How does DNA work?  There's an A, and a C, and a G, and some other letter I can't readily recall, but did manage to learn to pass a test at some point.  I remember hearing about this double helix thing, the kind of far out, 'whoa how awesome is the universe!' kind of thing hippies dig, but eventually burn out on.  Apparently it was some transcendental cosmic beauty that made this so, but I would never be able to comprehend it fully due to my insufficient grounding in chemistry, most of which consisted of mnemonic devices to a random assortment of formulas, recounted in a voice to trick toy dogs and cheerleaders into thinking chemistry was fun.  Suffice it to say, the animated cartoon hillbilly DNA strand from Jurassic Park a few years prior made a much more lasting impression on my young mind.

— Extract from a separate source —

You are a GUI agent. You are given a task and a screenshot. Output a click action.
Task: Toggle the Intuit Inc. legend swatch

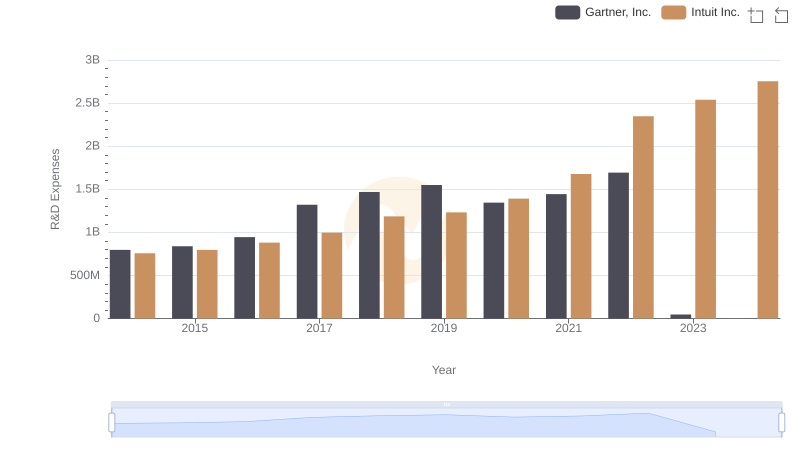(674, 12)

Feynman's illustration of water molecules in steam

Recently I was speaking with an old friend of mine who didn't have these hangups about chemistry, who reminded me that at some point I had bemoaned the inability to see the microscopic processes in a satisfactory way.  This was in the stone-age days before the dot-com implosion, when we undergrads were forced to work out problems by pencil and paper, and those little chemistry diagrams just didn't appeal to my aesthetic sense, or something (I preferred square-root signs and marginal doodles).  At some point later on, when video games led me towards rigid-body simulation, I decided I'd give the fabled Feynman Lectures on Physics a perusal.  I certainly can't claim Feynman's verbage had no impact, but what I remember strikingly was the diagram of water molecules in steam.  Of course I'd heard the name H2O since I was a kid, but never connected the hexagonal shape of a snowflake to the shape of the molecule composing it.

Viewing Glucosyltransferase-SI in PyMOL

These days, we're swimming in an ocean of this information, all accessible at our fingertips.  Thanks to technology and the work of scientists all over the world, we can see the structures of DNA and other molecules.  The Worldwide Protein Data Bank is chock-full of organic molecules contributed by researchers, painstakingly codified and documented.  There's plenty of great software to work with the data, too-- for instance, the viewer here is PyMOL, written in Python, but an apt-cache search chemistry on my Ubuntu system lists 47 other packages as well.  This is free and open source, designed to make animating and exploring molecules easy.  I'm still no chemist, but this lets me dive in and learn interactively, in a way that textbooks never could.  That's exciting.